Выбрать главу

Из революционной идеологии он извлек то, что было по-настоящему близко ему по духу — методологию марксизма, пафос его материалистической диалектики (совершенно неоправданно списанной сегодня в архив заодно с утопическими социальными воззрениями). И на этой основе возводил уже здание своей собственной теории сознания и мышления, насквозь проникнутой идеей его материальной, причинной обусловленности. Хотя начало его формирования пришлось еще на «доматериалистическую эру», в нем на редкость счастливо сошлись две струи: обостренная рефлексия интеллигента Серебряный век с его необъятной эрудицией и глубоко впитанным культурным наследием и деятельный пафос преобразователя и строителя революционной эпохи. Во всяком случае, та дерзость, с которой он, выходец из еврейской белорусской глубинки, провинциал и, в сущности, дилетант, берется, без оглядки на авторитеты, за решение сложнейших и почти не тронутых в ту пору проблем психологии, бесспорно оттуда.

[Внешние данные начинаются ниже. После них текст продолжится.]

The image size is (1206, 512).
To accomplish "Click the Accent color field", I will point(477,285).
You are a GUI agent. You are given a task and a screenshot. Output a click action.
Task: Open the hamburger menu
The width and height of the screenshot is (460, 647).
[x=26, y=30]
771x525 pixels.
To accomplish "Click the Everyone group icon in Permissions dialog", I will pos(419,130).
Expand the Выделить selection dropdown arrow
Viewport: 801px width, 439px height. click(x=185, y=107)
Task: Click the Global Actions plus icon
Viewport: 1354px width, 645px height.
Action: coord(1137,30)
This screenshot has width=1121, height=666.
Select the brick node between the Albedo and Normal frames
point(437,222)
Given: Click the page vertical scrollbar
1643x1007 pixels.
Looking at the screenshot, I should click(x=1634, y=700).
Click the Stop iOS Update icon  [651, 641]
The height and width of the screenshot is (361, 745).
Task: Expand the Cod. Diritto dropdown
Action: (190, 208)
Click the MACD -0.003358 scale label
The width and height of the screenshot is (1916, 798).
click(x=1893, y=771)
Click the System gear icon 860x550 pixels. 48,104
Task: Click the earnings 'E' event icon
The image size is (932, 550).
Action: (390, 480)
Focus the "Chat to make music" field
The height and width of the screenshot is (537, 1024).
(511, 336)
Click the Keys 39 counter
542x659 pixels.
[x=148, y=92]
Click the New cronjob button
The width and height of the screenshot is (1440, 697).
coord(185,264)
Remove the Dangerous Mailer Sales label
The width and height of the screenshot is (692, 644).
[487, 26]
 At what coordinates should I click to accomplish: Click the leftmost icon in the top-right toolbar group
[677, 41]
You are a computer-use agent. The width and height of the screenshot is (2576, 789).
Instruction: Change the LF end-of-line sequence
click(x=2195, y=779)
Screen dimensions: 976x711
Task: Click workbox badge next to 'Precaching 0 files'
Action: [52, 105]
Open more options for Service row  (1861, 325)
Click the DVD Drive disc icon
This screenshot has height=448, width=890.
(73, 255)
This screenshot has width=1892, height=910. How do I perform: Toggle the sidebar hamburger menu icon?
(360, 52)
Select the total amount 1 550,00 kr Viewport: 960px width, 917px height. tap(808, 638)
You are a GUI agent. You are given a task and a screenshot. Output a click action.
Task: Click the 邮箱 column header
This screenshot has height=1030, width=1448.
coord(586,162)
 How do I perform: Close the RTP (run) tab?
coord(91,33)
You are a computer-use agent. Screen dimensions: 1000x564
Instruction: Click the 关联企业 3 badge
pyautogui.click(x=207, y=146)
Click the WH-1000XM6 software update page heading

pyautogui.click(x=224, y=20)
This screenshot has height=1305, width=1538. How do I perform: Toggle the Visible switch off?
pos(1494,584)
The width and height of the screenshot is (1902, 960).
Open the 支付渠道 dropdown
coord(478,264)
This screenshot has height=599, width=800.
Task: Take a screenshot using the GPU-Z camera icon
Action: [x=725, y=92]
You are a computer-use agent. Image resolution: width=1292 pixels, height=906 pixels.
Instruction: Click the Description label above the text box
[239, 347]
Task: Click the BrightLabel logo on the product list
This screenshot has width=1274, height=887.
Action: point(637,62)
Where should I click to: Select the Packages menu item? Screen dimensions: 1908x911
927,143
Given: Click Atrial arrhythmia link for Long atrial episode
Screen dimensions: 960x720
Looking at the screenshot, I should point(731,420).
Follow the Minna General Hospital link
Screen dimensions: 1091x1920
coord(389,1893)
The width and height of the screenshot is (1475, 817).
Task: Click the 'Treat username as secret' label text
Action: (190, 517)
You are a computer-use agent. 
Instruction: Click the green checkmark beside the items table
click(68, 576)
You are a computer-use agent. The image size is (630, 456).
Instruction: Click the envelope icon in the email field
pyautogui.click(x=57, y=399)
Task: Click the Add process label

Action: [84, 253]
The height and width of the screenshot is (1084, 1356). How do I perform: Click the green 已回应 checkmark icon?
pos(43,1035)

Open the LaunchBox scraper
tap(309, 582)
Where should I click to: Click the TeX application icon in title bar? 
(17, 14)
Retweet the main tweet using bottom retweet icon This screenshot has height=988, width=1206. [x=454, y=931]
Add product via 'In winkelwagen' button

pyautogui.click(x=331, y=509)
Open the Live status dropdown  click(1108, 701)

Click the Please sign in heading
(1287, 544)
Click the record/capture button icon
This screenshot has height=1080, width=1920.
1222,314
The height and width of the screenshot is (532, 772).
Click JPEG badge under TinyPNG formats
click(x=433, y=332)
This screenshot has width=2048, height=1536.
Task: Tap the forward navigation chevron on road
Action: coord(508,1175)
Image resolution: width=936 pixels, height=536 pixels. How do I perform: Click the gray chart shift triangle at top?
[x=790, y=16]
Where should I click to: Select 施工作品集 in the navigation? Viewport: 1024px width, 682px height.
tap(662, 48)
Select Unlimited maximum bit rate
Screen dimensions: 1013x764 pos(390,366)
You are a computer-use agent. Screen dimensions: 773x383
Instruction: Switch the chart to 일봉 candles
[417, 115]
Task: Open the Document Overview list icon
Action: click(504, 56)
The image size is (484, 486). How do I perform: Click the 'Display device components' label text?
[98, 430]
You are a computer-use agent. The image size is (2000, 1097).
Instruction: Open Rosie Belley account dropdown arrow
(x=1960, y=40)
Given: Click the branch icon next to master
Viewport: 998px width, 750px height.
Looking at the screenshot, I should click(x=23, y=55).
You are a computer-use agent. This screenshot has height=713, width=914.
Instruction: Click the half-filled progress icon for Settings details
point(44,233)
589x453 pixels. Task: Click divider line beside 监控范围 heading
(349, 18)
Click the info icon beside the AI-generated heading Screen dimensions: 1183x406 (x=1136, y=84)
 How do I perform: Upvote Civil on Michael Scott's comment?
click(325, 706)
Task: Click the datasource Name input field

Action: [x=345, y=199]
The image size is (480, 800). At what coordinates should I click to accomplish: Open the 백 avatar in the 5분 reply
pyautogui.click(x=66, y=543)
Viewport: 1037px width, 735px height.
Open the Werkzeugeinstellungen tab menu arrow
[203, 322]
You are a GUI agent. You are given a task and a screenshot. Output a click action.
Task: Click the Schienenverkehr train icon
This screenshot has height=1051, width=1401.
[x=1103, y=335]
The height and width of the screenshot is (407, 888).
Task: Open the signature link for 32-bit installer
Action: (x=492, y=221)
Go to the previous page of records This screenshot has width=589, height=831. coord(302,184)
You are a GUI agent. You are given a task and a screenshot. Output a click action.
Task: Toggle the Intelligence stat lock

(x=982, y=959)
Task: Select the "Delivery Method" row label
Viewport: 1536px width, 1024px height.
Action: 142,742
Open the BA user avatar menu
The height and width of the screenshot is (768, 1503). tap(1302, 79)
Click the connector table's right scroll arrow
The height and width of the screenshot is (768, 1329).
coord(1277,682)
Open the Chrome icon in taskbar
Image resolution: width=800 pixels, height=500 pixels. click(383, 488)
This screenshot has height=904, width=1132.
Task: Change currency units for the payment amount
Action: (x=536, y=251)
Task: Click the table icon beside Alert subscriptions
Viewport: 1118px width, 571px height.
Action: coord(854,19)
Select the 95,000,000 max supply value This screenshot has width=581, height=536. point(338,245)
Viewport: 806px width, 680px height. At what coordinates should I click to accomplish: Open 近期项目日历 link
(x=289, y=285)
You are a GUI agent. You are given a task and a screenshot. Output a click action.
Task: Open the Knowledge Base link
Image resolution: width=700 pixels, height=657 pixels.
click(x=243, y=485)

Сохранились воспоминания людей, присутствовавших в 1924 году в Петрограде на первом публичном выступлении Выготского — 2-м Всероссийском съезде психоневрологов, куда он был послан делегатом Гомельского ГубОНО, получившим «разнарядку» на одного практического низового работника. Не берусь судить, какой вклад в теорию и практику психоневрологии внес этот съезд, но в судьбу самого Выготского — решающий.

«Приехал никому не известный молодой человек из Перми (?) и сделал такой доклад, что потряс всех!» — седовласый профессор, рассказывавший об этом много лет спустя дочери ученого, перепутал биографическую деталь, но доклад-то он не забыл и через четыре десятилетия! Впрочем, был в том зале и еще один внимательный молодой слушатель, не спускавший глаз с оратора, пока тот зачитывал по бумажке свое выступление. Подойдя к нему в перерыве, чтобы выразить свое восхищение, он случайно заглянул в этот сложенный листок и обнаружил, что тот… пуст. Молодой человек, Александр Лурия, впоследствии одна из величин в мировой психологии, занимал тогда пост ученого секретаря Психологического института при 1-м МГУ и обладал, как сейчас говорят, некоторым административным ресурсом. Именно он уговорил своего шефа, профессора Корнилова, пригласить в Москву никому не ведомого провинциала.

Приглашение Выготский принял и уже через несколько месяцев поселился вместе с приехавшей следом молодой женой в подвальном помещении того самого института на Моховой, где ему предстояло теперь и жить, и работать. Формально — под началом 22-летнего Лурии, несмотря на молодость снискавшего себе уже некоторую известность в своей науке.

Но очень скоро ведущий и ведомый поменялись ролями. И не потому, что Выготский был несколькими годами старше. И Лурия, и другой столь же юный его коллега, а впоследствии не менее знаменитый Алексей Леонтьев, сразу же обнаружили в нем такой запас свежих идей и такую зрелость мысли, которая далеко опережала их собственную. И именно это, а не положение, не должность, сделали начинающего «мэнээса» признанным интеллектуальным лидером, к которому потянулась одаренная молодежь.

Так с каким же багажом приехал завоевывать научную Москву 27-летний преподаватель Гомельского педтехникума, неведомо как сразу оказавшийся с нею вровень? Для человека его возраста, прямо скажем, с немалым.

В его чемодане лежала рукописная 9 монография «Трагедия о Гамлете, принце Датском, У Шекспира», созданная им в 1915-16 годы, а сверх того рукопись «Педагогической психологии» и наполовину законченная «Психология искусства». Между самой первой и последней вещами пролегло семь лет, и все эти годы мысль Выготского неустанно пробивалась к корням и истокам того, что так глубоко волновало его с юности — загадке воздействия на человека художественного произведения.

Можно ли в провинции вырасти в серьезного психолога — без профессуры, без экспериментальной базы, без живого научного общения? Во всяком случае, в первые десятилетия прошлого века такое было возможно. Тем более, что никто в России подобных специалистов в ту пору не готовил, а девяносто процентов публикаций на эту тему выходило на иностранных языках. Но языками Выготский владел чуть не с пеленок и этим в первую очередь был обязан, конечно, семье, где образованию детей — а их, между прочим, было восемь, — уделялось особо пристальное внимание. Однако и при всем своем знании языков он все же разделил бы судьбу большинства провинциальных эрудитов, если б не удача, не случай, связанные с выигрышем в лотерею.

Дело в том, что в дореволюционной России действовала так называемая процентная норма, согласно которой в университеты принималось не более 3–4 % выходцев из еврейских семей, и эта квота разыгрывалась только среди выпускников классических гимназий, что, впрочем, не освобождало их от вступительных экзаменов. 17-летний Выготский вытянул свой счастливый билет и в сентябре 1913 года стал студентом юрфака Московского университета.